### Page extract
Fav Video of the Week: Joy Division


Joy Division – She’s Lost Control

“While other bands went on stage with an attitude that screamed ‘fuck you’, Joy Division went on stage with an attitude that said ‘We’re fucked.’ ”

There is something so raw about Ian Curtis’ performance, it almost feels like you need to look away. It is much too private.

Favorite Song of the Day: Stars


Visti & Meyland – Stars

Sometimes, most of the time, others are better at articulating what I wish I could.

From the site, Big Stereo:

Visti & Meyland made some waves with their Yes Maam release which featured some huge remixes by Trentemoller and Kasper Bjorke. Now they are back with their latest “Stars.” Its quite unique and could be easily mistaken as instrumental because the vocal comes in late at around the 5 and half minute mark. The release is through Bear Funk and includes remixes by The Time and Space Machine, and Rodion & Mammeralla which is my favourite. Another winner from Visti & Meyland.

From the site, Space Dust:

In fact – you could say that if fellow Dane Trentemoeller is the Dark Prince of Denmark – Visti & Meyland – are the Speedo-equipped, sandal-wearing Balearic Disco opposite bringing in the light, the fun, the Disco and the Funk on the arms of a coked-up Grace Jones!

Arabella, Dance Queen of the Mahala

Arabella, denim-clad dance sensation of the mahala is mocked by her family and neighbors for her modern “disco” Romani style of dance. While her father entertains with hoots and jeers, the mahala laughs but also watches. Perhaps in a few years, the children circling her now will dance as she does, learning, much the way she did: village gatherings, impromptu parties, adults twirling, swaying and shimmying around them. Little gestures caught by the eyes and heart. Arabella is the descendant of master interpreters; her legacy, to create new languages of movement. A lineage stretching from Rajasthan to Romania made up of bits and pieces of everywhere.

### Provided material

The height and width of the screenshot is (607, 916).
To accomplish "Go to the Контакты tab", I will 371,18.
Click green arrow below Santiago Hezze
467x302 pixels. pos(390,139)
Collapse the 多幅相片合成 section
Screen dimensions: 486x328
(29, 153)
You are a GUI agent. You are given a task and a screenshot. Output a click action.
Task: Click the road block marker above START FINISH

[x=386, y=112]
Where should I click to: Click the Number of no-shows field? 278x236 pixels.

### Set exercise
According to the blog page, which label is releasing "Stars" by Visti & Meyland?

### Finished exercise
Bear Funk.